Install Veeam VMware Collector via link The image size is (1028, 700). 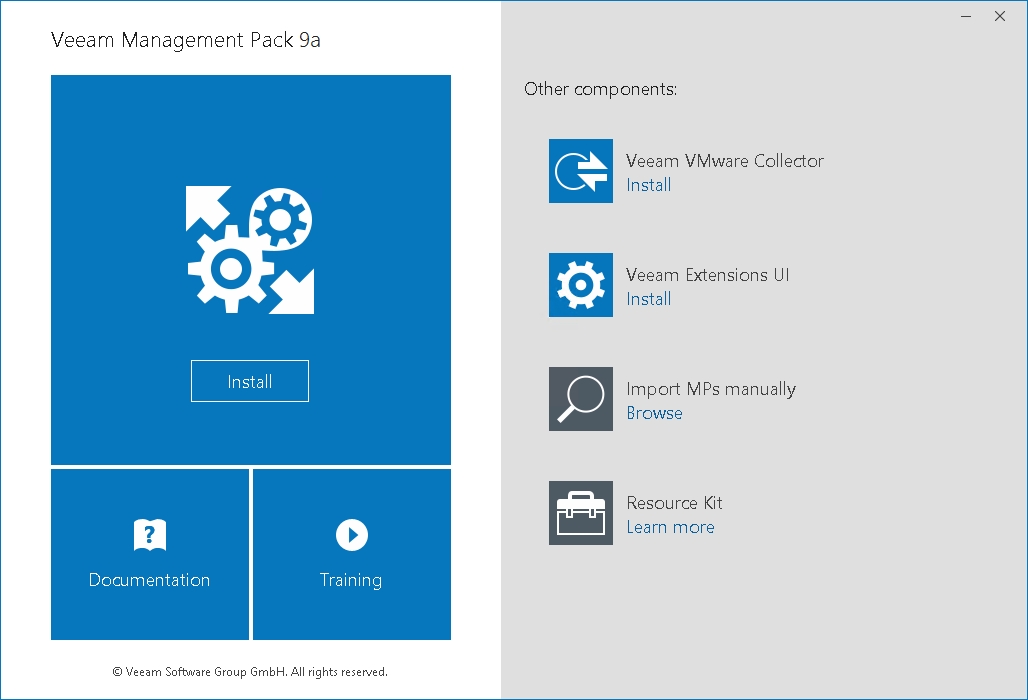648,185
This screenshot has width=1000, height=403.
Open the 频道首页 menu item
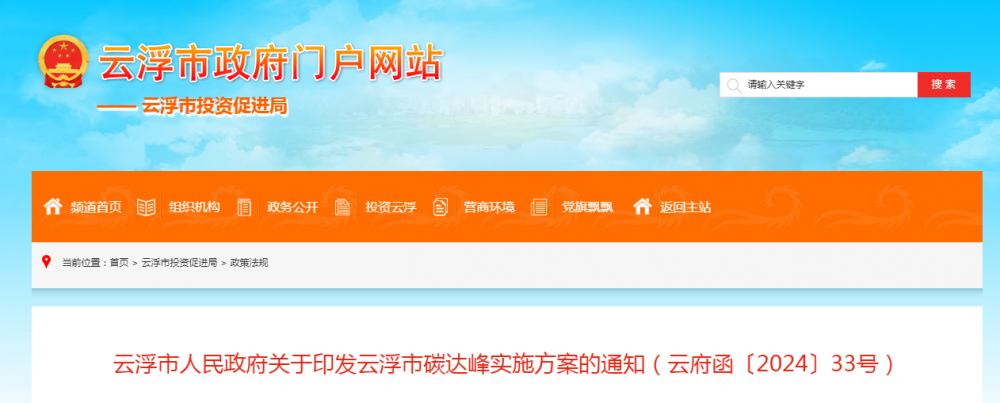pos(96,207)
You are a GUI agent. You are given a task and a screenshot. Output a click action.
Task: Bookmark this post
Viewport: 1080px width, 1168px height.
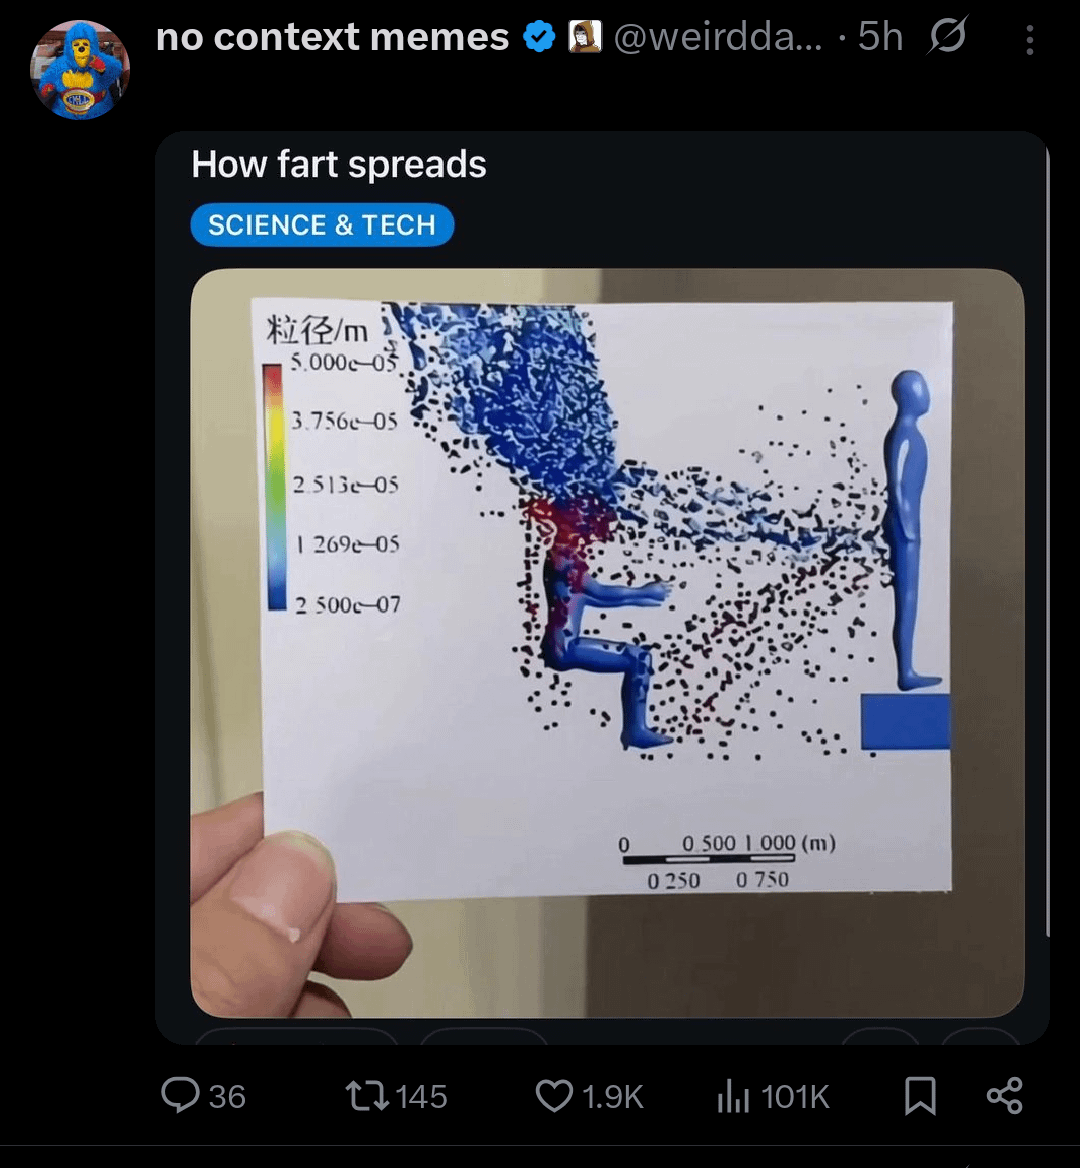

**ASSIGNMENT:** From the line with "You are a GUI" down to the last line of the entries above, set down every line exactly, apart from the pictures.

**YOUR RESPONSE:**
You are a GUI agent. You are given a task and a screenshot. Output a click action.
Task: Bookmark this post
Viewport: 1080px width, 1168px height.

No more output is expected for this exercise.